Data records Block Start
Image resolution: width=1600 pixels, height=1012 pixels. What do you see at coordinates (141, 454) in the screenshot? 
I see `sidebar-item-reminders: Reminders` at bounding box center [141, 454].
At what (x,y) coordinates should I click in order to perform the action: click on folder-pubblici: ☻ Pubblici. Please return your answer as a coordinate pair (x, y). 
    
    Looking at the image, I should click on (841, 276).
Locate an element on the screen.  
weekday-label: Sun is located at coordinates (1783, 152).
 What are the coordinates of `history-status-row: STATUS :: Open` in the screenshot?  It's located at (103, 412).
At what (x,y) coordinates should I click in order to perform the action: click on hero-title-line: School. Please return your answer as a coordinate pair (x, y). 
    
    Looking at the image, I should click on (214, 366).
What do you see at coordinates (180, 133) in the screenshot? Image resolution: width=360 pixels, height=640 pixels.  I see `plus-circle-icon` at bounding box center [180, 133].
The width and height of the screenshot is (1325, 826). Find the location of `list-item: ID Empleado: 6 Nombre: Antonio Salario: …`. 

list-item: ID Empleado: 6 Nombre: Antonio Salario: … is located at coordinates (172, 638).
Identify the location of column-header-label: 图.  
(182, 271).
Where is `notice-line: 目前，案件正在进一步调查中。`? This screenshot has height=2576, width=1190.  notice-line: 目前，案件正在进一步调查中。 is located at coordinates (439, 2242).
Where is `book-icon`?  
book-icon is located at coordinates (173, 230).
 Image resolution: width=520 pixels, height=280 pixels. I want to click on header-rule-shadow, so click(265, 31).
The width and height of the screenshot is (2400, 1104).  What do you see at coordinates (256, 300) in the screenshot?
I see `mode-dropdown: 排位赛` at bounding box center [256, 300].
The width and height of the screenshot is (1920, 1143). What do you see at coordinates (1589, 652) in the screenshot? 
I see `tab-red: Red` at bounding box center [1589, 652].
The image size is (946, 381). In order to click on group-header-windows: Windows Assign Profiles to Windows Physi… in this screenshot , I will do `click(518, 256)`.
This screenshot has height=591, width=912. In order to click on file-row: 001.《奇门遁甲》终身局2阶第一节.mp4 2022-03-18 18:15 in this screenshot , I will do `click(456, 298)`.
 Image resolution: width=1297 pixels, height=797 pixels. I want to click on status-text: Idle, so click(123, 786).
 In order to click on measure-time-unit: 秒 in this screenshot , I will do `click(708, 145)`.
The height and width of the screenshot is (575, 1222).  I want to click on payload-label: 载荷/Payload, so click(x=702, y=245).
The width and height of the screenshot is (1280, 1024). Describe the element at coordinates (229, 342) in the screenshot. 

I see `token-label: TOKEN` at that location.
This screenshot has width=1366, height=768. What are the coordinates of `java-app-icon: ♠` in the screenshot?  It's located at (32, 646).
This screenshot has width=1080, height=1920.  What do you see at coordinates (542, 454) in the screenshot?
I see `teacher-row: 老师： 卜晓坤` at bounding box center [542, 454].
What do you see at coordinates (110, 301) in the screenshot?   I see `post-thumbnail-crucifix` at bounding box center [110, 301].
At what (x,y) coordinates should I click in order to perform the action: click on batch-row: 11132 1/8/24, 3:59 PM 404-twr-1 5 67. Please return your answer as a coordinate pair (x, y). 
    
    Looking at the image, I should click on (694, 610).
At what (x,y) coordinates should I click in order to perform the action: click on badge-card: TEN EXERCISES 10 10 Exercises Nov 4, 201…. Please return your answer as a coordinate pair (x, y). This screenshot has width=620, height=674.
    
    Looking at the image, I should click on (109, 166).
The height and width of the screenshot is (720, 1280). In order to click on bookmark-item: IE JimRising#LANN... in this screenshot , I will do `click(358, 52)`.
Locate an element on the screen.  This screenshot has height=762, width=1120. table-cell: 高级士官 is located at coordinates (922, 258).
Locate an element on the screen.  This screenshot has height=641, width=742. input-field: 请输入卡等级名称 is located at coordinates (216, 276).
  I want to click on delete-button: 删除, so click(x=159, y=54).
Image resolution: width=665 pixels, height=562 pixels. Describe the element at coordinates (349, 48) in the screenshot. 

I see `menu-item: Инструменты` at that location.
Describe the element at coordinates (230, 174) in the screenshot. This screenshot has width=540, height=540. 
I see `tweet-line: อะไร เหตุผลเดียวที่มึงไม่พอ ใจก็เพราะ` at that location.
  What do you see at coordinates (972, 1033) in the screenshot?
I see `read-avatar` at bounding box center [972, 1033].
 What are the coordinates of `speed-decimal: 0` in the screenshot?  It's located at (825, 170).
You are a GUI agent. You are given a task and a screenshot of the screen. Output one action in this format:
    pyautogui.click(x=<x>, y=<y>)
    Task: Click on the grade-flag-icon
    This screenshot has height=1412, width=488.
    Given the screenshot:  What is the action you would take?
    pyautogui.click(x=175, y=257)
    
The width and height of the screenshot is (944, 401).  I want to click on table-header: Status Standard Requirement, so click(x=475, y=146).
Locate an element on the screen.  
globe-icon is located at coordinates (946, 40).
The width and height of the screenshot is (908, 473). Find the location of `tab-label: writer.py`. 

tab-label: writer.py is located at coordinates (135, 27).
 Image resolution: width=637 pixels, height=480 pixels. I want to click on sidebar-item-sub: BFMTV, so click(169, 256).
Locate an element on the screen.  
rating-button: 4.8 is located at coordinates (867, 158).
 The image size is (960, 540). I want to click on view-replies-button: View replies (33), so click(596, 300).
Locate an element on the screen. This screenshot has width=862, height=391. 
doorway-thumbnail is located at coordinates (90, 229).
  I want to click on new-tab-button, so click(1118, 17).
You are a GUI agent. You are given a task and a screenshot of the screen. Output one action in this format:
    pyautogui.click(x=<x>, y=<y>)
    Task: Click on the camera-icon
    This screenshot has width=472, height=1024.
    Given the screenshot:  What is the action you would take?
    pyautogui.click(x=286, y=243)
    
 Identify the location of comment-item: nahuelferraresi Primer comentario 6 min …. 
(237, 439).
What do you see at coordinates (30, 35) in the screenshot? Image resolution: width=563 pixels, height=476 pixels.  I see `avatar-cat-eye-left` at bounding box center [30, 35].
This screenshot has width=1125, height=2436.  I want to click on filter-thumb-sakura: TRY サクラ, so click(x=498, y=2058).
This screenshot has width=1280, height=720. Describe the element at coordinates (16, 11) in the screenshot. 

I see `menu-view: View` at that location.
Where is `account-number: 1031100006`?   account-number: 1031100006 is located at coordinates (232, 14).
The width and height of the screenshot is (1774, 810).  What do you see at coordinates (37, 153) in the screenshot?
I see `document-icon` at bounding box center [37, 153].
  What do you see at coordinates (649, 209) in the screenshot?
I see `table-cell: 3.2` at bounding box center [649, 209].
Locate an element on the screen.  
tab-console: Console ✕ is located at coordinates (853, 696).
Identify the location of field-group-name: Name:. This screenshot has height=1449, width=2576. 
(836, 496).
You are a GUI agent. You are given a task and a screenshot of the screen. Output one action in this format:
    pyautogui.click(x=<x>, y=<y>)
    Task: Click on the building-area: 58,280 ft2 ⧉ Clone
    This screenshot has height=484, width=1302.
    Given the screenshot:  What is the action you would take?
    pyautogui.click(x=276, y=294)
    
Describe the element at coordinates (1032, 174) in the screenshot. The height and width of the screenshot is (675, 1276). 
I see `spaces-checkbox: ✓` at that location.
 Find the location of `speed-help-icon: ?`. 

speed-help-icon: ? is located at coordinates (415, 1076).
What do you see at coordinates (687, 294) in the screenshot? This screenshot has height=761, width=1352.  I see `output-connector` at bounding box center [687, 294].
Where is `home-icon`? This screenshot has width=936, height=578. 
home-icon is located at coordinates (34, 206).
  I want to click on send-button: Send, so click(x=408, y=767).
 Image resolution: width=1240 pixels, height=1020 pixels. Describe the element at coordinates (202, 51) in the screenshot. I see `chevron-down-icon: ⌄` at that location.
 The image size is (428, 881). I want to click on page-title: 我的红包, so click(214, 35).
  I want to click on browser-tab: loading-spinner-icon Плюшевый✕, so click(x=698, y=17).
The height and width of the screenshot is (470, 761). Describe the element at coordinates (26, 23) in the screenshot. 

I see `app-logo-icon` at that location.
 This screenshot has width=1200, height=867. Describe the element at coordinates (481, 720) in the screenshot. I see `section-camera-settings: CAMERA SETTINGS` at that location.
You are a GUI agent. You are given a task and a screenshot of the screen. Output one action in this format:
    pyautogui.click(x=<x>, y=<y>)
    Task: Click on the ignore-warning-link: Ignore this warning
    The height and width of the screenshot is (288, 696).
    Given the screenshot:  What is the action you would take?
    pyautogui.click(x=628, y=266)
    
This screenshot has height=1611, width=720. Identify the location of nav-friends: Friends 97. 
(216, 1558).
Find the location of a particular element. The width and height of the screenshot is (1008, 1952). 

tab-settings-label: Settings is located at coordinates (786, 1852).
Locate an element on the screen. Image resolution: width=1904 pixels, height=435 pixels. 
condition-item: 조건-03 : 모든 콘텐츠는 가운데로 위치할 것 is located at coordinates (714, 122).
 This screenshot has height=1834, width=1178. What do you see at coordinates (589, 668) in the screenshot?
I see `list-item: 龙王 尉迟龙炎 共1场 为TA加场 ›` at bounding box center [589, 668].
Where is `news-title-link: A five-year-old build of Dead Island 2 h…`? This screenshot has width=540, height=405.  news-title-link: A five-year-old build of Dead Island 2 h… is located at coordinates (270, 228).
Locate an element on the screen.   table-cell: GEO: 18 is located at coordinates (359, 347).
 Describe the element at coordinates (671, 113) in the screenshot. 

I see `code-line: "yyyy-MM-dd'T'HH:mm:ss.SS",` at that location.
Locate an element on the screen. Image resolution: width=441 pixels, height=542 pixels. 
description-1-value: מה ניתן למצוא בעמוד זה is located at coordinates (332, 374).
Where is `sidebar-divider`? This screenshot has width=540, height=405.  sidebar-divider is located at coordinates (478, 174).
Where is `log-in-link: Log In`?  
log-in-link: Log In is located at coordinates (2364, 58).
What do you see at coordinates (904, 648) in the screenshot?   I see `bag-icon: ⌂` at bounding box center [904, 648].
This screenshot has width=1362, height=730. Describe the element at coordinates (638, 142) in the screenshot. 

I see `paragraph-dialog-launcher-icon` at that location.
Data records Block End
Problem requirements >>
Rewrite the data from the line containing "Describe the element at coordinates (1032, 174)" through the line containing "home-icon is located", swapping "screenshot" for "capture" and leaving everything else unchanged.

Written response >>
Describe the element at coordinates (1032, 174) in the capture. The height and width of the capture is (675, 1276). 
I see `spaces-checkbox: ✓` at that location.
 Find the location of `speed-help-icon: ?`. 

speed-help-icon: ? is located at coordinates (415, 1076).
What do you see at coordinates (687, 294) in the capture? This capture has height=761, width=1352.  I see `output-connector` at bounding box center [687, 294].
Where is `home-icon`? This capture has width=936, height=578. 
home-icon is located at coordinates (34, 206).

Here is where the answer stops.